← Back to context

Comment by kevmo314

8 hours ago

The wildest part is they’ll take those massive machines, shard them into tiny Kubernetes pods, and then engineer something that “scales horizontally” with the number of pods.

Yeah man, you're running on a multitasking OS. Just let the scheduler do the thing.

  • Yeah this. As I explain many times to people, processes are the only virtualisation you need if you aren’t running a fucked up pile of shit.

    The problem we have is fucked up piles of shit not that we don’t have kubernetes and don’t have containers.

    • Containers are just processes plus some namespacing, nothing really stops you from running very huge tasks on Kubernetes nodes.
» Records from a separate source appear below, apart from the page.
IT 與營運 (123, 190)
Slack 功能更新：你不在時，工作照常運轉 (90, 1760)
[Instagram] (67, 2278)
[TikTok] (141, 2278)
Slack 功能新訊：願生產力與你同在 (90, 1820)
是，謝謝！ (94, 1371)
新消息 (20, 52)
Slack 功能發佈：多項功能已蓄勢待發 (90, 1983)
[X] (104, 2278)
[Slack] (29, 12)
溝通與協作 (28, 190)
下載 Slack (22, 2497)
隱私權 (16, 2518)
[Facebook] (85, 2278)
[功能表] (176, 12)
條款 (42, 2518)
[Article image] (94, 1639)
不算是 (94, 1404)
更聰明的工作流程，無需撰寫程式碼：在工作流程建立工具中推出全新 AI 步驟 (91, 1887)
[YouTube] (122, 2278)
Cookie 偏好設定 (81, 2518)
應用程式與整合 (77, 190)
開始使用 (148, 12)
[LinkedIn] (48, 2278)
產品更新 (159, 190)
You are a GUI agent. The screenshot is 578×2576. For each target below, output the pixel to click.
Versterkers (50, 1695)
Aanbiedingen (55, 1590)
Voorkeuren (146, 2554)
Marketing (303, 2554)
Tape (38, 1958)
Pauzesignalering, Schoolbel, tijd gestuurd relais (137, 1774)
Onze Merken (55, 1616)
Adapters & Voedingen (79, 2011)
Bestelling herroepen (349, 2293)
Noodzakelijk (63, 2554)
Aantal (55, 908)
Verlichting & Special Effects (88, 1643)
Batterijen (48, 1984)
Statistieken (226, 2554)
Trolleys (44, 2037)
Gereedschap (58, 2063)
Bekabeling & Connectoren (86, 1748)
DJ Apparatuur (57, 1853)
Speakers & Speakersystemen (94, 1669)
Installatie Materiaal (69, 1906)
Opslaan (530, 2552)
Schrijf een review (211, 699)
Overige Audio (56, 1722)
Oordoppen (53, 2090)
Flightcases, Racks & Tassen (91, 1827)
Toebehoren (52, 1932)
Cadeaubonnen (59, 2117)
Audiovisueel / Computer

I think the argument for containers and Kubernetes is pretty good owing to their operational advantages (OCI images for distributing software, distributed cron jobs in Kubernetes, observability tools like Falco, and so forth).

      So I totally understand why people preemptively choose Kubernetes before they are scaling to the point where having a distributed scheduler is strictly necessary. Hadoop, on the other hand, you're definitely paying a large upfront cost for scalability you very much might not need.

      1 reply →

    • Hahhah, yuuuup.

      I can maybe make a case for running in containers if you need some specific security properties but .. mostly I think the proliferation of 'fucked up piles of shit' is the problem.

    • Disagree.

      Different processes can need different environments.

      I advocate for something lightweight like FreeBSD jails.

  • Its all fun and games, until the control plane gets killed by the OOMkiller.

    Naturally, that detaches all your containers. And theres no seamless reattach for control plane restart.

    • Or your CNI implementation is made of rolled up turds and you lose a node or two from the cluster control plane every day.

      (Large EKS cluster)

  • Until you need to schedule GPUs or other heterogenous compute...

    • Are you saying that running your application in a pile of containers somehow helps that problem ..? It's the same problem as CPU scheduling, we just don't have good schedulers yet.. Lots of people are working on it though

To be fair each of those pods can have dedicated, separate external storage volumes which may actually help and it’s def easier than maintaining 200 iscsi or more whatever targets yourself

I mean, a large part of the point is that you can run on separate physical machines, too.